A single number is required: how many lines below include the string "beside".

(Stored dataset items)
>>

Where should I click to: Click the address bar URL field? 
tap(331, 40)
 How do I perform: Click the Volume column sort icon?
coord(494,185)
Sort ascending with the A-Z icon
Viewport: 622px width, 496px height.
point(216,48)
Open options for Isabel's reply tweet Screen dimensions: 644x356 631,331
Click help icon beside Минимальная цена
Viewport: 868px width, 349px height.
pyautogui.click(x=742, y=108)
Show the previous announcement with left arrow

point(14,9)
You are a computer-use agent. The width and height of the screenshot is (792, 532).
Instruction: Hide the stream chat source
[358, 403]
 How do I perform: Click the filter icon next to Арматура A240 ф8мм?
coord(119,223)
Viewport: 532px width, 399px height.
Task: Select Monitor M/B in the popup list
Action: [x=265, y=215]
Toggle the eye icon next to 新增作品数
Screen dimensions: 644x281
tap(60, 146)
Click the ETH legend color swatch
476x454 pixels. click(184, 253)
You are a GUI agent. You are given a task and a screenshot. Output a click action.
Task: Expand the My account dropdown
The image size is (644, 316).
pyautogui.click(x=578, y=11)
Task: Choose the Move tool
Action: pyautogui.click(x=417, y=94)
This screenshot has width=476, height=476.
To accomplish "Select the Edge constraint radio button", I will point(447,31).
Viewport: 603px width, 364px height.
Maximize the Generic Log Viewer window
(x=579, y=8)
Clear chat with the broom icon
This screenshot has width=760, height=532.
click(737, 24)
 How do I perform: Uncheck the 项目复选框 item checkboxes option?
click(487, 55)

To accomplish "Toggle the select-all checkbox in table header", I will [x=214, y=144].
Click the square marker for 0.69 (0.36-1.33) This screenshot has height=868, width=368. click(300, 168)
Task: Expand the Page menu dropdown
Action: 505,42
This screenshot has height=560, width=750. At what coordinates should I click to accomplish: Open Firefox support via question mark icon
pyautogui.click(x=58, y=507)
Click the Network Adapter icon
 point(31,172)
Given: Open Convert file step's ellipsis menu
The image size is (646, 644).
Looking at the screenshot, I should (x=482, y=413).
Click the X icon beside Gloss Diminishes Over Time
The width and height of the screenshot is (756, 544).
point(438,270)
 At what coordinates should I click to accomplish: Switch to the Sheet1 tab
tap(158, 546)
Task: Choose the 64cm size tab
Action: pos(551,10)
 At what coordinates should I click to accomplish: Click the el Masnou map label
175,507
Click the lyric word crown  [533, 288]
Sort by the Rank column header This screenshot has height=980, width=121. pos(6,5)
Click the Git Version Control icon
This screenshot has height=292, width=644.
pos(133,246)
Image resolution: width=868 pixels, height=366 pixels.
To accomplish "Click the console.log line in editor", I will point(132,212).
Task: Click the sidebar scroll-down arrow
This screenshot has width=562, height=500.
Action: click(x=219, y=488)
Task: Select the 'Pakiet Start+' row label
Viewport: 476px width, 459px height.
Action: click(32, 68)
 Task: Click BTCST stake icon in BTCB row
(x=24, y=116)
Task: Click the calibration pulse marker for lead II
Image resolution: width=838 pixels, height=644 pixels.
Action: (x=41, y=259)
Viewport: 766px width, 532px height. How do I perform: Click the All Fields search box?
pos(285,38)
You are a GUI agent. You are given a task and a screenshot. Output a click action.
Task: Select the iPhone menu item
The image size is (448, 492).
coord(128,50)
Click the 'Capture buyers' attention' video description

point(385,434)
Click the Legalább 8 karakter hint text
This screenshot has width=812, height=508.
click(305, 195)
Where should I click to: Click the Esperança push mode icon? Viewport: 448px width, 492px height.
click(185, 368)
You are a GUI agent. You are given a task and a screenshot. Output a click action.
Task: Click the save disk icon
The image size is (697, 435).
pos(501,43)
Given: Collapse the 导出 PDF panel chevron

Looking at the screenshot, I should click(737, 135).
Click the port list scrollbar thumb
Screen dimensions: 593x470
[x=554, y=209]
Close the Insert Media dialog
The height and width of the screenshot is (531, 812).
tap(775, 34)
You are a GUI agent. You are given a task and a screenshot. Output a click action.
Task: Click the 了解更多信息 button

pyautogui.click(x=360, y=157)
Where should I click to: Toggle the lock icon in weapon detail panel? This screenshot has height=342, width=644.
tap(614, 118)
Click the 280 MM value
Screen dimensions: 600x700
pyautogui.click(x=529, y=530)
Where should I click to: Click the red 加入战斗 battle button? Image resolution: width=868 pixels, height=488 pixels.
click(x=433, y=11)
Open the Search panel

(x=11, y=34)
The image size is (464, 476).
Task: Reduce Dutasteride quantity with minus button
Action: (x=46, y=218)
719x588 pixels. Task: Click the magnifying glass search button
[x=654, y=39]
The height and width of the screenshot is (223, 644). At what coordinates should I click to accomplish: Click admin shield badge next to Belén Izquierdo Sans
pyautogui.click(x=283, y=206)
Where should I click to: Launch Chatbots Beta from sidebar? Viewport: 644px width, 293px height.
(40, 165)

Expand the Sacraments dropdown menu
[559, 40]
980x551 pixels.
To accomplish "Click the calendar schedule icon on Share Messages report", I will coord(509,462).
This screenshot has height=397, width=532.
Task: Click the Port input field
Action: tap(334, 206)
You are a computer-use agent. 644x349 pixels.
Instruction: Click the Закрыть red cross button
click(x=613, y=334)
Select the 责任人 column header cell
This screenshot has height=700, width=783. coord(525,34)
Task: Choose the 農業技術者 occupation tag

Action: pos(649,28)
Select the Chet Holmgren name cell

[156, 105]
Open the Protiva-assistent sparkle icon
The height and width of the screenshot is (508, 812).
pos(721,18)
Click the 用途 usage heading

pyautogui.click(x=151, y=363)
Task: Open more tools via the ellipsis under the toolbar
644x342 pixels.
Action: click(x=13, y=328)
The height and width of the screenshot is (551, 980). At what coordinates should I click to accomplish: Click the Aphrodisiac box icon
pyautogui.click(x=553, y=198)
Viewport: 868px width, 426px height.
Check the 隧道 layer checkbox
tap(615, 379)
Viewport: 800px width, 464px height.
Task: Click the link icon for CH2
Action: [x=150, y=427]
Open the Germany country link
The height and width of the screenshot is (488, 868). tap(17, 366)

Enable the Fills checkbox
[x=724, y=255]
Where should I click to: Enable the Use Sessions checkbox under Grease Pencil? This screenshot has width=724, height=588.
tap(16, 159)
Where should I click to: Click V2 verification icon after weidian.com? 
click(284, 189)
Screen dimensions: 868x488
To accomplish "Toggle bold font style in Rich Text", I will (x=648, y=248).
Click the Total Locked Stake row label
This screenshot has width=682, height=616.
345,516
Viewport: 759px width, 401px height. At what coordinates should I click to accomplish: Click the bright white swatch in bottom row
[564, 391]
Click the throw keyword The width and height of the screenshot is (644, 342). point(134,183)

<<

RESPONSE FOR THIS EXERCISE
2